当裁判所は、同被告の診療行為について、この点に手落があつたと判断する。

(五)  乳幼児の腸重積症は、めずらしい疾患ではなく、その典型は急性回盲部腸重積症である。しかも、同症は、早期診断を必要とするのであるから、劇烈な間歇的腹痛、頑固な嘔吐があれば、小児科医は本症の発病を疑い、患者の一般的状態を観察するとともに、浣腸による糊血便の有無を検査し、腹部重積瘤の発見に努めてその疑いの確認を急がなければならないのである。そうして、このことは、当時の医学水準に照らし、どの開業した小児科医に対しても、要求でき又期待できる事柄に属するのである。従つて、当裁判所が被告らの手落として指摘した点は、被告らが開業中の小児科医である以上、決して高度の医療上の基準に立つたうえでの指摘ではないといわなければならない。

以上の次第で、当裁判所が被告らの手落と判断した点は、被告らの本件診療行為上の過失と評価して妨げない。

(六)  被告らの前記診療上の過失と大宮義彦の死亡との因果関係

急性回盲部腸重積症は、その経過が急激で、二、三日で死亡することが少くなくない。しかし、早期に発見され、非観血的療法が施行されれば、死亡率は〇パーセントである。観血的療法での死亡率は、〇―45.4パーセントである。もつとも、二四時間以上経過したものは、手術しても不成功に終ることが多い(死亡率14.3―26.4パーセント)。本症全体の死亡率は2.3―5.2パーセントである<証拠略>。従つて、小児科医は、前掲四主徴を手掛りに、早期にこれを発見し、適切な措置を講じなければならないのである。

当裁判所が、さきに被告らの過失として指摘した点は、いずれも、被告らが、大宮義彦の症状とその経過に対する注意深い観察、分析を怠らなかつたら、早期に大宮義彦が急性回盲部腸重積症に罹患していることが判り、適切な措置をとることができたし、それがとられていたなら、大宮義彦の死亡は避けられたといえるのである。

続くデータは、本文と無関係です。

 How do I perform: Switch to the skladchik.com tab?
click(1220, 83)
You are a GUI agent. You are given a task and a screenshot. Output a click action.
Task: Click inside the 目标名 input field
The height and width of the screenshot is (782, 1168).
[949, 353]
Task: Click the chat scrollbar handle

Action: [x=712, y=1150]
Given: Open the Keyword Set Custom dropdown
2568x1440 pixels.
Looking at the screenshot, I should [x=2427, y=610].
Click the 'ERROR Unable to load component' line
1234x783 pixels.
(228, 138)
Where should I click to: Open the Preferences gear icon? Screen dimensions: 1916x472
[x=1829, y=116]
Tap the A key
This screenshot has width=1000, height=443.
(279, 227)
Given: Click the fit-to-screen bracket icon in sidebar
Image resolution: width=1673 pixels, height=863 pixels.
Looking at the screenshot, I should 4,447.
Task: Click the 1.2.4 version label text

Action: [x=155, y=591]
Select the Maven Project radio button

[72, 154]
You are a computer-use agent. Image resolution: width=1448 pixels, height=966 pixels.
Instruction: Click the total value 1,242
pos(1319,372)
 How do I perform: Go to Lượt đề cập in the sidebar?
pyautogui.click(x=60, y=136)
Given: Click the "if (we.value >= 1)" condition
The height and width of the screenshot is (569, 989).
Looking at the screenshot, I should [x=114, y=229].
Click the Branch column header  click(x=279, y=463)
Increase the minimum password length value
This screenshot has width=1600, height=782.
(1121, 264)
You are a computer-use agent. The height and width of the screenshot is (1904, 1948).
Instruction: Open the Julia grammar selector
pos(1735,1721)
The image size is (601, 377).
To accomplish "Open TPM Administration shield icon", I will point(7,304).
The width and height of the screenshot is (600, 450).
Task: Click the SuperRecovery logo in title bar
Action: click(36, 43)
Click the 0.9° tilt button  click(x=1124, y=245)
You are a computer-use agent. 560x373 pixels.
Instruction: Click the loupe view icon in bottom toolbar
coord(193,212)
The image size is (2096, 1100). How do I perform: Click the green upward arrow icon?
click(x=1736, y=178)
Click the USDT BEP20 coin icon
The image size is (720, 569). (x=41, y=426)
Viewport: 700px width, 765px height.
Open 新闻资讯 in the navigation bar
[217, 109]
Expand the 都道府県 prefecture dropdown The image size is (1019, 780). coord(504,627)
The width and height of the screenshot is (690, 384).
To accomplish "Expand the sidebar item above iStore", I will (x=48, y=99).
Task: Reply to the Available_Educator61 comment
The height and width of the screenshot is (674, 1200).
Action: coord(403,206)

従つて、被告らの過失と大宮義彦の死亡との間に因果関係があるとしなければならない。

五損害

(一)  大宮義彦の損害

(1) 逸失利益 金二一六万円

死亡時 〇歳六か月(当事者間に争いがない)

就労可能年数 四五年(一八歳から六三歳まで、当事者間に争いがない)

平均賃金 月額金四万三、七〇〇円、年間賞与金六万二、六〇〇円(昭和四六年賃金センサス第一表男子労働者一八歳〜一九歳の平均賃金による)

生活費控除 二分の一

(43,700×12+62,600)×0.5×{19.0750(63年のライプニッツ係数)−11.6895(18年の同係数)}≒2,160,000

(2) 慰藉料 金五〇万円

(二)  原告らの相続によつて取得した債権額 各金一三三万円

原告らは、以上の合計金二六六万円の各二分の一の額を相続によつて承継取得した。

(三)  原告らの固有の損害

(1) 慰藉料 各金二〇〇万円

(2) 葬儀費用(原告大宮義照)金二五万円

原告大宮リツ子の本人尋問の結果によつて成立が認められる甲第九号証、同原告の本人尋問の結果によると、原告大宮義照が大宮義彦の葬儀費として金二七万四、八七四円を支出したことが認められ、この認定に反する証拠はない。そこで、同原告が、本件の損害として被告らにその賠償が求められる額は、金二五万円が相当である。

(3) 弁護士費用 各金三〇万円

原告らが原告ら訴訟代理人に本件訴訟の訴訟委任をしたことは、当裁判所に顕著な事実である。そこで被告らに賠償を求めることのできる原告らの弁護士費用の損害は、各金三〇万円が相当である。

六むすび

以上の次第で、被告らは各自、原告大宮義照に対しては、金三八八万円と、うち金三五八万円に対する本件訴状が被告らに送達された日の翌日であることが本件記録上明らかな昭和四七年三月一五日から支払ずみまで民法所定の年五分の割合による遅延損害金を、大宮リツ子に対しては、金三六三万円と、うち金三三三万円に対する同日から支払いずみまで同割合による遅延損害金を支払う義務があるから、原告らの本件請求をこの範囲で正当として認容し、これを超える部分を失当として棄却し、民訴法八九条、九二条、九三条、一九六条に従い主文のとおり判決する。